▸ Directions:
**a)** Summarize the passage on India's chemical exports in two sentences.
**b)** Carry the passage on India's chemical exports forward from its final sentence.

▸ Given text:
━━━━━━

Industry sources say that exports to the US have slowed considerably and are “on the verge of stopping entirely,” highlighting the urgent need for alternative markets and strategies amid growing uncertainty in global markets.

The tariff has affected a wide range of chemical segments, including specialty chemicals, dyes, and intermediates. Several mid-sized manufacturers in Gujarat report reduced order volumes, delayed shipments, and uncertainty over long-term contracts with US buyers.

New opportunities emerge with China

Amid the downturn, improving diplomatic and trade relations with China are opening new avenues for India’s chemical and pharmaceutical sectors. China could provide critical raw materials for the pharmaceutical and dye-intermediate industries, as well as advanced automation technologies for chemical manufacturing.

Experts note that adopting Chinese automation systems, which enable chemical processing with minimal human intervention, could significantly reduce production costs. Currently, around 80% of China’s chemical manufacturing units are automated, compared with roughly 10% in India. Automation could potentially cut costs by 10–20%, while access to China’s lower-cost raw materials could further enhance India’s competitiveness.

Industry analysts suggest that strengthening ties with China could also encourage joint ventures and technology partnerships, potentially allowing Indian firms to adopt global best practices in production, safety standards, and environmental compliance, which are increasingly critical for export markets.

━━━━━━

▸ Records:
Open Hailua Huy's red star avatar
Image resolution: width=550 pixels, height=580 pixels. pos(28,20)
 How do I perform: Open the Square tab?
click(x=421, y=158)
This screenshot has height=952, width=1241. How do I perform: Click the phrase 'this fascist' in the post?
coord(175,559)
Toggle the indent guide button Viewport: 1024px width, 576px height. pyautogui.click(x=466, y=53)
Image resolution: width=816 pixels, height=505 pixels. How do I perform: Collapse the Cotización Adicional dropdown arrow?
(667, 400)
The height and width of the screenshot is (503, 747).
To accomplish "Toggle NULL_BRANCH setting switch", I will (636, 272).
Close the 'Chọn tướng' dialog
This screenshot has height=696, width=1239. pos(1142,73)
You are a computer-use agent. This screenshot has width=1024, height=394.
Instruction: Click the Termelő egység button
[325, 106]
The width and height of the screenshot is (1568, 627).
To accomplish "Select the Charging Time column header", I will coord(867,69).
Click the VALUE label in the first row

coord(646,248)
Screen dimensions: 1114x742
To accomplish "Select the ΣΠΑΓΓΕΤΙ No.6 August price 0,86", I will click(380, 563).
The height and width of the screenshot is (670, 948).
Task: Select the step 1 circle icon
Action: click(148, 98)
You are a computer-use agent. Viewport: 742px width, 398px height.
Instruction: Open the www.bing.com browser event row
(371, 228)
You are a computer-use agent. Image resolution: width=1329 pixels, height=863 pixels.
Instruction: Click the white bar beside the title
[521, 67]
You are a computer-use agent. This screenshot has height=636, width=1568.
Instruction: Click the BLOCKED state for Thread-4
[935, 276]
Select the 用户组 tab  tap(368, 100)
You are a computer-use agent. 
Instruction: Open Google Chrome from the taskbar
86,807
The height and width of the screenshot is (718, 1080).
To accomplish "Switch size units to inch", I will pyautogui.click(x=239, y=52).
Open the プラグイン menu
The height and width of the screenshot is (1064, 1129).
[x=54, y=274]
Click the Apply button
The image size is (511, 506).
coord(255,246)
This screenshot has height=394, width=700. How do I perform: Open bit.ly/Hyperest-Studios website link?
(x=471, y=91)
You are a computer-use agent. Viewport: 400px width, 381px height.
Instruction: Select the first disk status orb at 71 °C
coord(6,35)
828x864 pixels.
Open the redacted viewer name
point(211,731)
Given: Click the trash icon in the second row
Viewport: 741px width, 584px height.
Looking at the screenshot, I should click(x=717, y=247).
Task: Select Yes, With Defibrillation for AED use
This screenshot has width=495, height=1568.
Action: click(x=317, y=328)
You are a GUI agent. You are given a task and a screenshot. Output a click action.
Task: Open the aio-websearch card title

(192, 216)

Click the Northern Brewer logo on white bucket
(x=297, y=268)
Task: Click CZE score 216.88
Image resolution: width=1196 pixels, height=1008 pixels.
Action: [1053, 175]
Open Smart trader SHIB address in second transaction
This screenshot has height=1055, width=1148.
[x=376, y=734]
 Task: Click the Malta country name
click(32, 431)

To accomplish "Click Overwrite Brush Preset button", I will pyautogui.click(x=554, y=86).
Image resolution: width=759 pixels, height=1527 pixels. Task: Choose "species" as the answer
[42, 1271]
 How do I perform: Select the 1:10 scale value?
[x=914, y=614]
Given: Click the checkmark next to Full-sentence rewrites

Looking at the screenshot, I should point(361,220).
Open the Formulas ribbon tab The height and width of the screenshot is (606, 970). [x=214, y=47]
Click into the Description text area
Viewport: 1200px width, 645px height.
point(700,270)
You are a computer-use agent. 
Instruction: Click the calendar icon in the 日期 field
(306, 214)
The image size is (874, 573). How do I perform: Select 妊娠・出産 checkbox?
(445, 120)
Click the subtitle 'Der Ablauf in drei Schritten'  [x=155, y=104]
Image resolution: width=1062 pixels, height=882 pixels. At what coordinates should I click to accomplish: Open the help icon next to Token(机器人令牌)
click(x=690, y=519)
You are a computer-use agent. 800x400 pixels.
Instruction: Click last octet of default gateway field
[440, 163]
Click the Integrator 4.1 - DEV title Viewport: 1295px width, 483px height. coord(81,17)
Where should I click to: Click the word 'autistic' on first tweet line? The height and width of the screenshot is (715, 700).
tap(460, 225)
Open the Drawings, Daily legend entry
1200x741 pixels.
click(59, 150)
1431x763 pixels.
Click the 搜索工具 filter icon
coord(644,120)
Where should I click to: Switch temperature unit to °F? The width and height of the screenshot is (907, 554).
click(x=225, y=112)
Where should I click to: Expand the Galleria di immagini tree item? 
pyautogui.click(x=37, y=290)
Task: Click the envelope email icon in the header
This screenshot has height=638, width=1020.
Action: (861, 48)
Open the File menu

━━━━━━

▸ Results in order:
**a)** Chemical exports to the US have slowed sharply under the tariff, and mid-sized manufacturers in Gujarat report reduced orders, delayed shipments, and uncertain long-term contracts across specialty chemicals, dyes, and intermediates. Meanwhile, improving relations with China could open new avenues by supplying raw materials and automation technology, which experts say could cut production costs by 10–20%, and could encourage joint ventures and technology partnerships.

**b)**
High costs challenge Indian manufacturers

Finished chemical products from India are estimated to be about 20% more expensive than comparable products from China. Industry insiders emphasise that integrating Chinese automation technology and sourcing raw materials directly from China could help Indian manufacturers narrow this gap.

While the shift to Chinese raw materials and automation presents opportunities, manufacturers caution that supply chain reliability and regulatory approvals will play a key role in determining the speed and scale of adoption.

Improved connectivity and trade ties

Sources in Ahmedabad’s chemical sector note that new direct flight services between India and China, combined with improving diplomatic relations, are likely to ease the import of essential raw materials. Indian companies already rely heavily on China for base chemicals used in dye intermediates and bulk drugs essential for pharmaceuticals.

Better access to Chinese raw materials and technology could provide “substantial benefits” to India’s chemical and pharmaceutical industries, helping firms reduce costs and regain a stronger position in global trade.